I will answer several side questions to light up yours. I tried to mainly focus on the special features of your scenario (sudden rise in intelligence and newborns being normal).
Does the capacity to be a powerful villain increase faster than the capacity to prevent criminal actions, when intelligence rises ?
There is no answer to this question, but it has to be considered.
You can argue that it is easier to drop a bomb in an hospital than to prevent it, for example, and conclude that villains will become proportionally more efficient than good guys, due to the increase in intelligence.
You can argue the other way around as well. For example by saying that since good guys are more numerous, the total gain in intelligence is way greater than for villains.

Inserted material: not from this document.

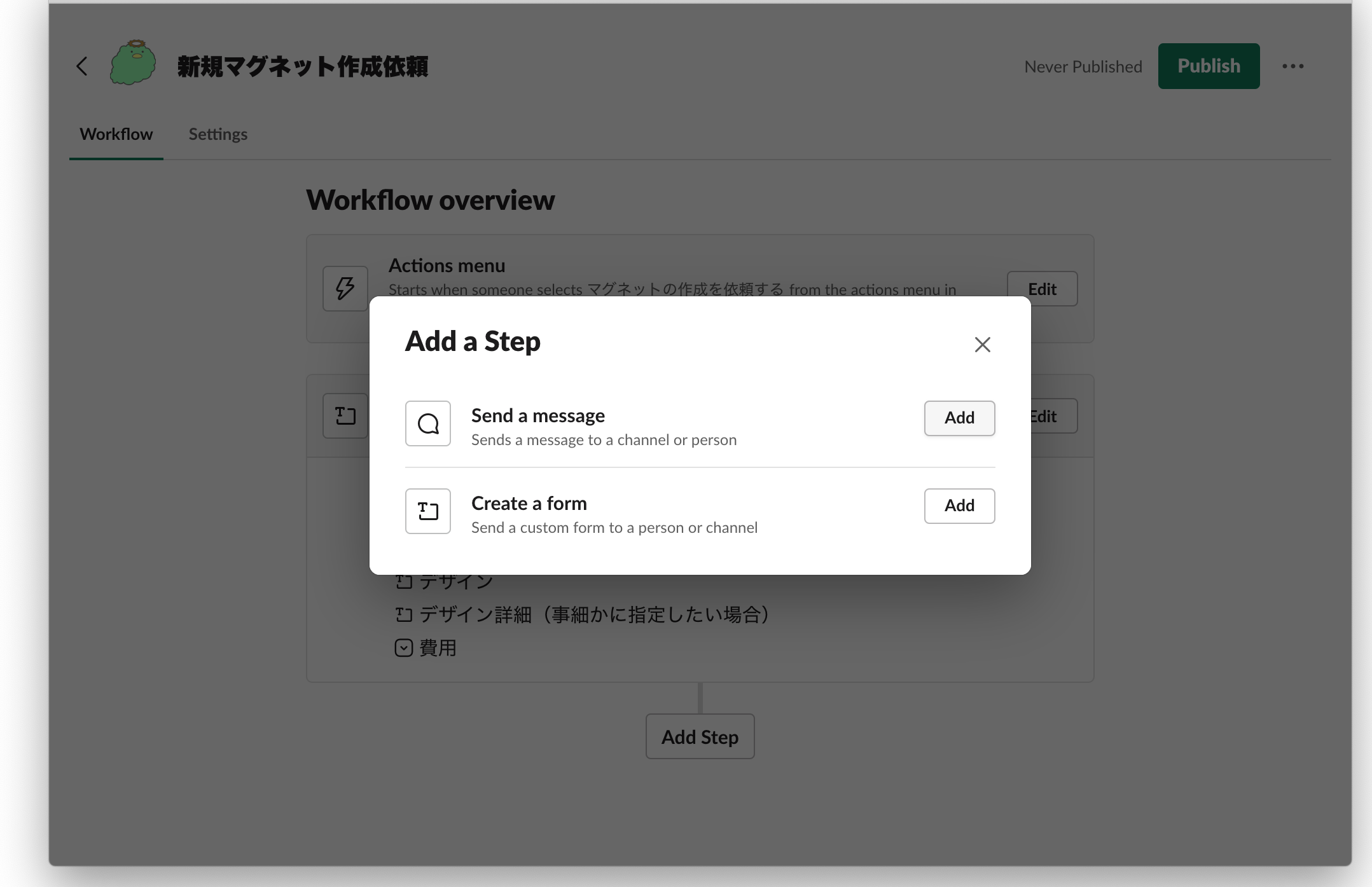Click the form field icon next to Create a form
Image resolution: width=1372 pixels, height=887 pixels.
point(427,511)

Therefore, the increase in overall intelligence could be more destructive than constructive, just due to that effect.
Will people mentally support their new intelligence ?
I have not an IQ of 300, but if tomorrow I suddenly do, this will radically change my view of the world. I will perhaps think that I wasted most of my life in futilities and probably conclude that I used to suck at tactical games. Taking this in consideration, it is possible that a non-negligible portion of the population turn mad.
Will IQ of 300 severely injure children development ?
Children do not have high IQ (in comparison with adults), in fact most of the cognitive capabilities come quite late (capacity for abstract thinking comes usually during adolescence, 12-16 ans according to Piaget). How will high cognitives capacities injure the capacities of children to acquire other abilities normally learnt during childhood, such as social behaviour ?
That could turn really bad. Especially when combined with the following part :
How will the terrible generation gap be managed ?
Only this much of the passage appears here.